My research lies at the interface of soft materials, bio-nanotechnology, and supramolecular chemistry. I am focused on the synthesis and characterization of bio-derived short molecules (small peptides) that self-assemble into gels, forming a network of hydrogen bonds that can shuttle protons through. One of the amino acids of interest is histidine, which possesses an aromatic side chain (imizadole ring) capable of shuttling protons. These systems can potentially serve as novel proton exchange membranes for fuel cells, ultimately replacing the currently marketed membrane Nafion. Susceptible to contamination and toxic by-products at high temperatures, Nafion can deteriorate the fuel cell’s performance and longevity. In my PhD research, I will be working towards understanding the mechanism of proton shuffling via imaging, conduction, and absorption techniques.
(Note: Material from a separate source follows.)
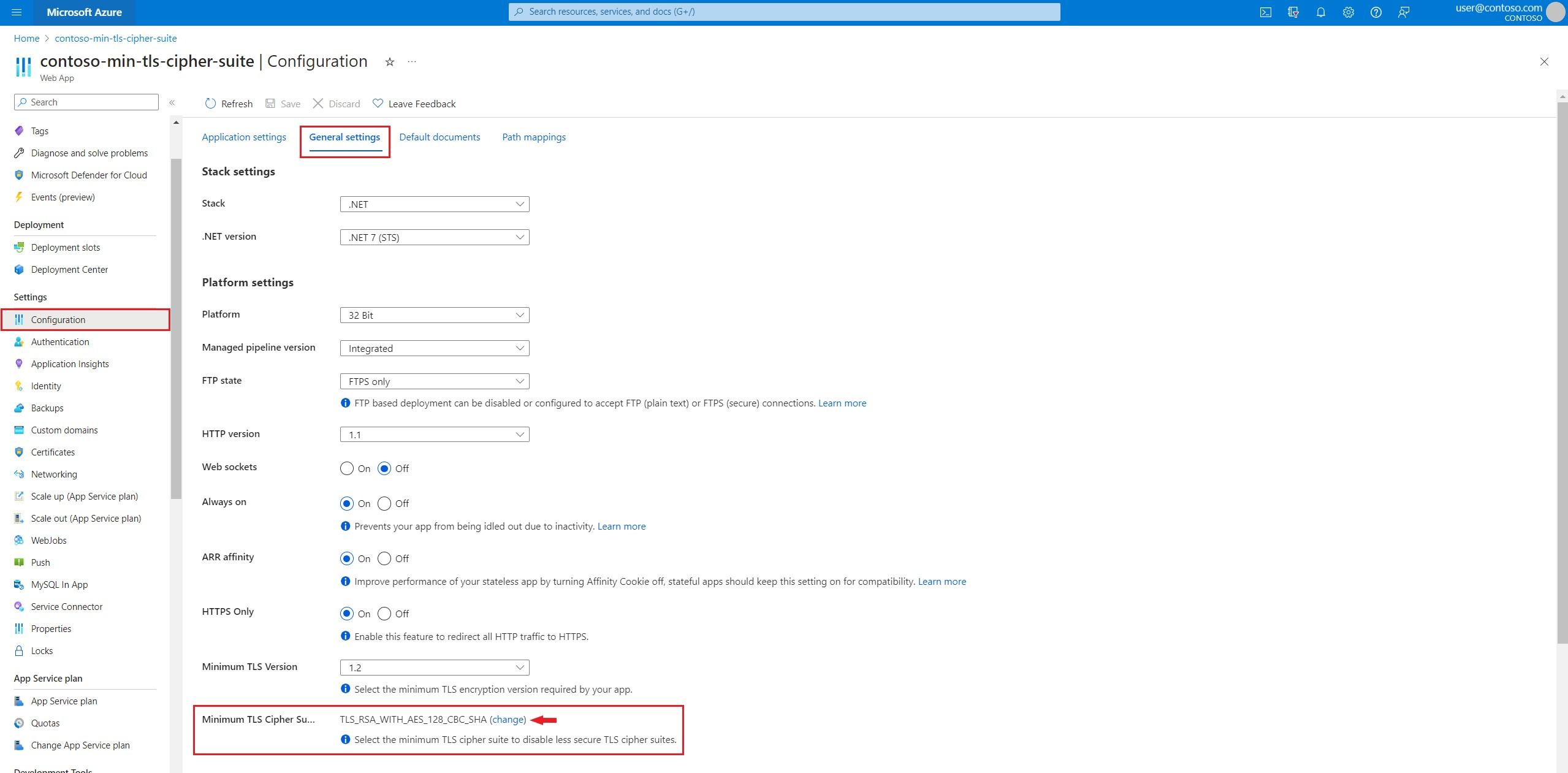Open the hamburger portal menu
The image size is (1568, 773).
pyautogui.click(x=17, y=12)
I am grateful that I was chosen as a recipient of the 2019 Early Research Initiative (ERI) Summer Science Pre-Dissertation Fellowship. I am beginning my third year in the Chemistry PhD program at Lehman College under the mentorship of Dr. Donna McGregor. Our multidimensional lab focuses on inorganic synthetic chemistry, catalysis, radioactive waste remediation, and biologically-driven fuel cell components.

I enjoy the multifaceted nature of my trajectory in the PhD program. My thesis is centered around developing novel, peptide-based membranes for fuel cells and a chemical education project where I explore iClicker usage in a modified form of peer instruction in General Chemistry while developing a taxonomy and teaching methodology that facilitates learning for Lehman College undergraduates.

This summer, I worked on progressing toward PhD candidacy, submitting my first chemical education book chapter for publishing, and performing advanced electrochemical experiments to characterize self-assembled tripeptides.

  1. I wrote a research proposal as my second-level exam, which I will defend on September 3, 2019.
  2. As a first author, I submitted, alongside my mentor and other collaborators, an American Chemical Society (ACS) book chapter for publication titled: “Using Clicker-based Group Work facilitated by a Modified Peer Instruction Process in a Highly Successful Flipped General Chemistry Classroom.”
  3. Experimentally, the summer was focused on establishing collaborations. I initially spent the summer with Dr. Rein Ulijn’s group at the Advanced Science Research Center, characterizing self-assembled gels via IR. Soon, I will perform some rheology experiments in the same lab. Additionally, I am working with a leading expert in the field of bio-electronics and bio-sensors at Ben Gurion University of the Negev in Israel to perfect the experimental setup of my preliminary Electrochemical Impedance Spectroscopy (EIS) experiments and analyze some of the preliminary data on previously self-assembled gels. Recently, I established a collaboration with researchers at the NYU Tandon School of Engineering to further optimize our experimental conditions by using thin-nanofabricated films, which will serve as a casting medium for my samples.

Since an extremely crucial piece of this project is understanding if and how protons are conducted through the gels, performing and optimizing EIS experiments has been the main focus of the summer. This is a technique new to our lab that requires an advanced knowledge of physics and electrochemistry to measure and fit raw data. A portion of the fellowship’s award was used to finance a 2-day EIS course during fall 2019, organized by Gamry Instruments, one the leading companies in EIS manufacturing.

I would like to thank the Early Research Initiative for giving me the ability to take my dissertation work a step further by assisting me in taking new courses that will allow me to mechanistically understand my project experiments better. My newly forged collaborations will result in data collection and analysis necessary for me to enter and continue through my third year in the program while publishing such challenging yet exciting work.